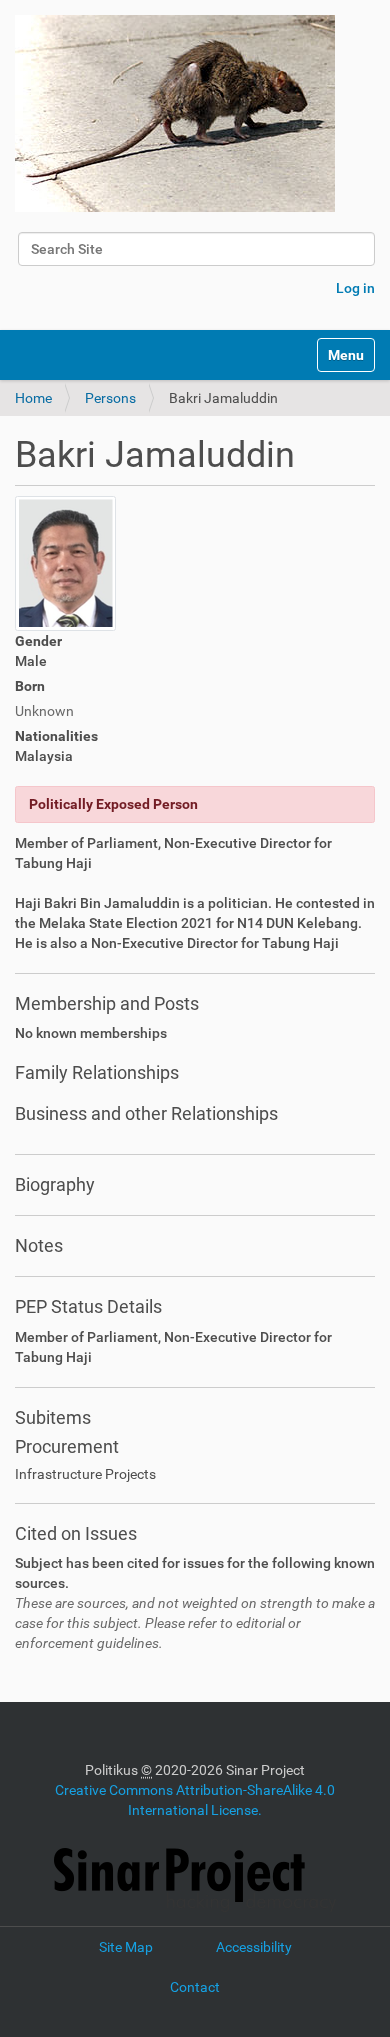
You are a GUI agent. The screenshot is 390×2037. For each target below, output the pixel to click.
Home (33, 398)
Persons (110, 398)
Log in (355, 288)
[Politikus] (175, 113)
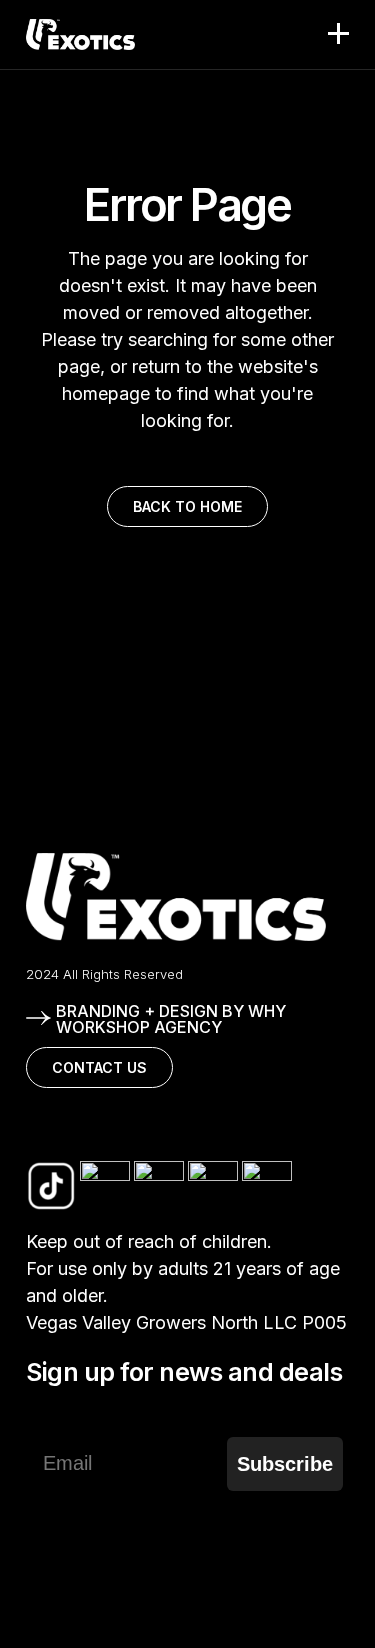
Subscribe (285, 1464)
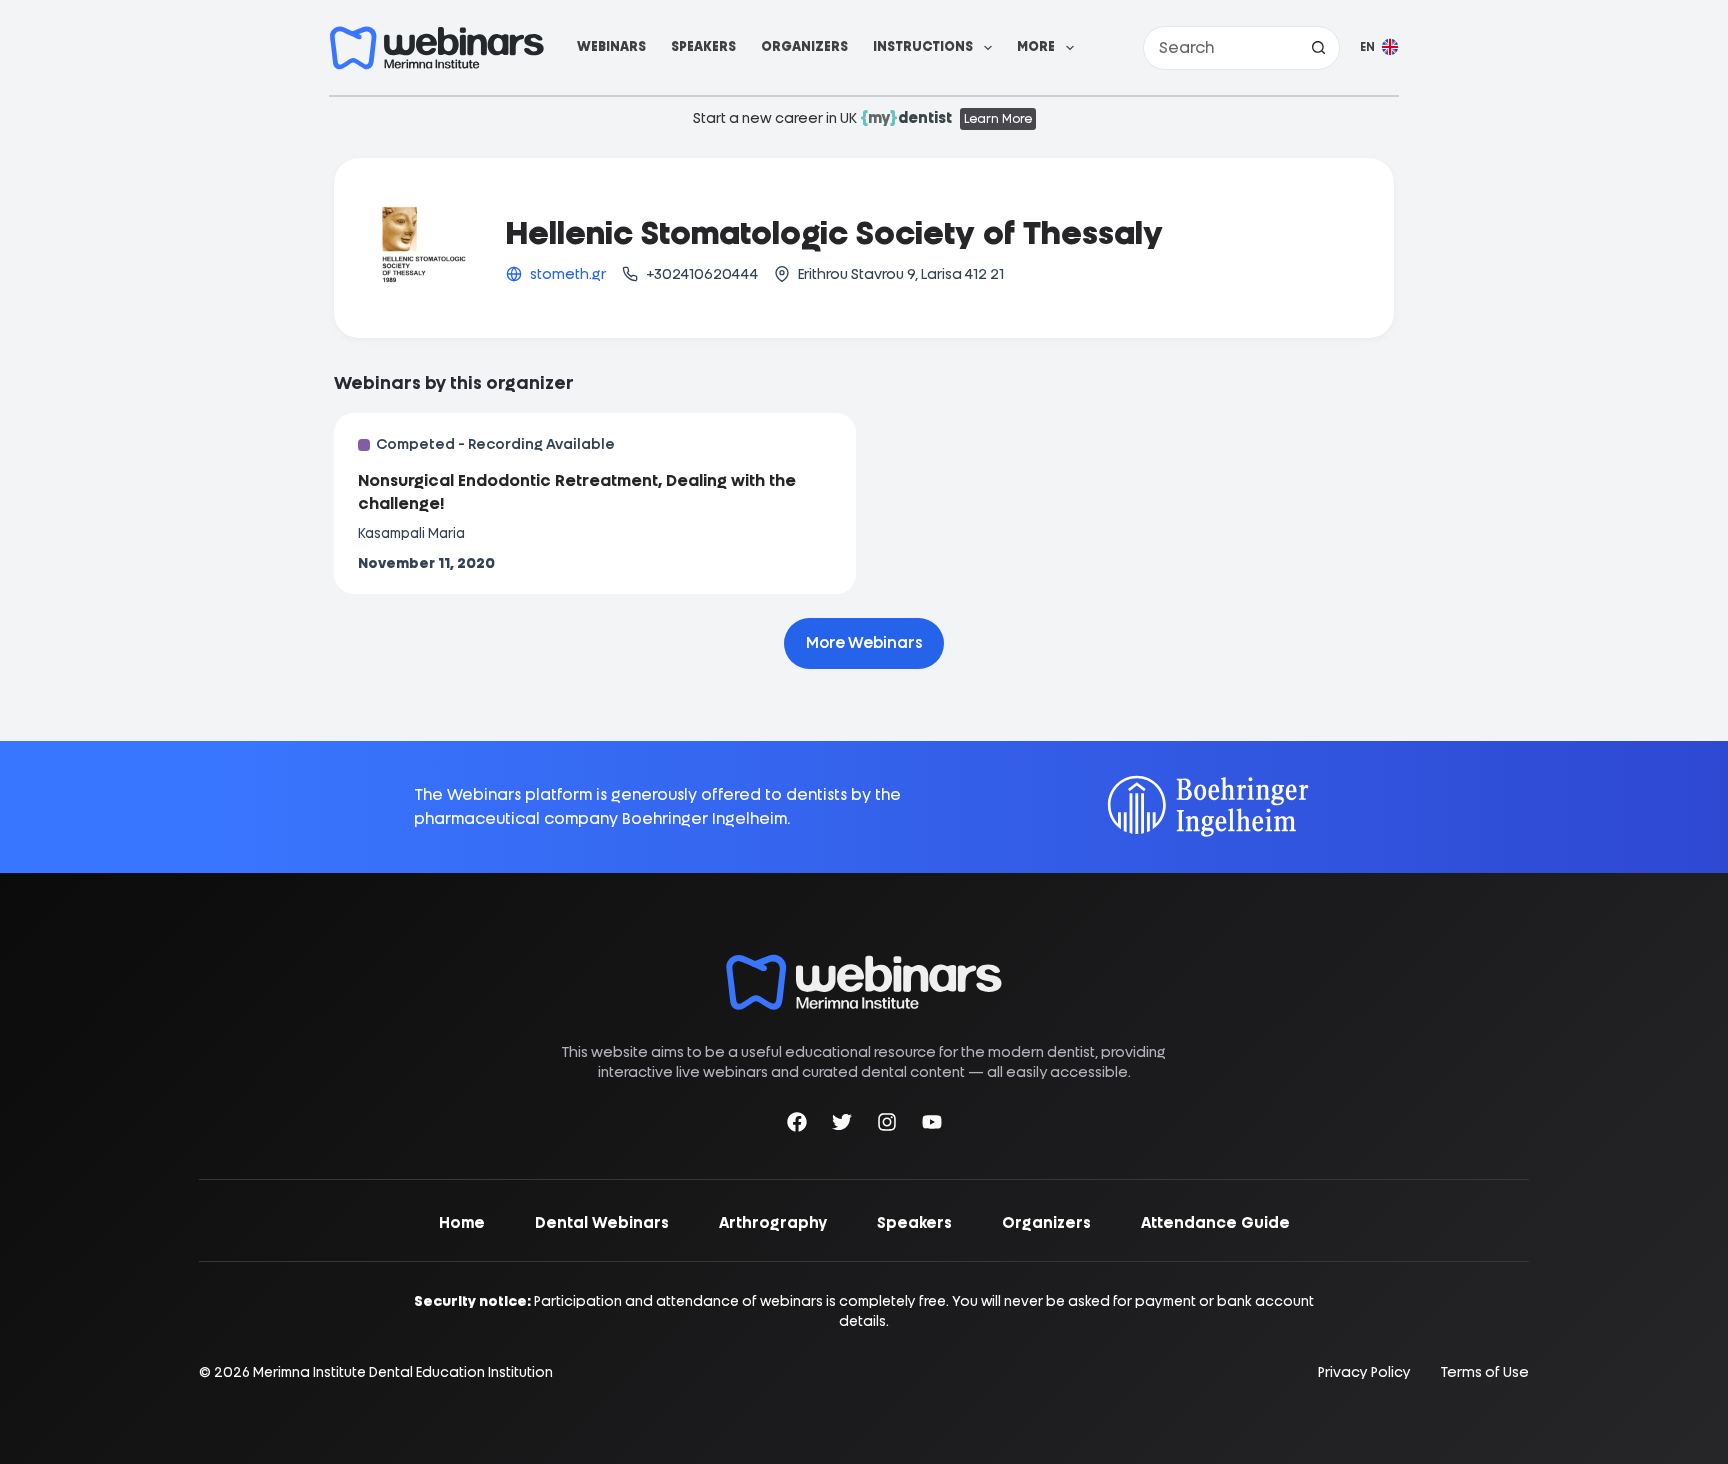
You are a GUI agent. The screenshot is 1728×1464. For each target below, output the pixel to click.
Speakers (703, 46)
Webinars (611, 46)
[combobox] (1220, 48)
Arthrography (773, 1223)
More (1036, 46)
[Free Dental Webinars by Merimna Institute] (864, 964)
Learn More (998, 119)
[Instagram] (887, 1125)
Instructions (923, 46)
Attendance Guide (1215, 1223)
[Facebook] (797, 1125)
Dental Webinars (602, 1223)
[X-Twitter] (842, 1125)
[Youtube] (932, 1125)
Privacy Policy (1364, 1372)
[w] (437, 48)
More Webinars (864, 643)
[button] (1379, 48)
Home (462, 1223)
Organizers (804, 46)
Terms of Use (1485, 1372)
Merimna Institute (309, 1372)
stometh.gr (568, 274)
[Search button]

TRY IT
Print exactly the lines above, starting at the line that contains "More Webinars (864, 643)" and ending with the last line of the records, both included.

RESULT
More Webinars (864, 643)
[button] (1379, 48)
Home (462, 1223)
Organizers (804, 46)
Terms of Use (1485, 1372)
Merimna Institute (309, 1372)
stometh.gr (568, 274)
[Search button]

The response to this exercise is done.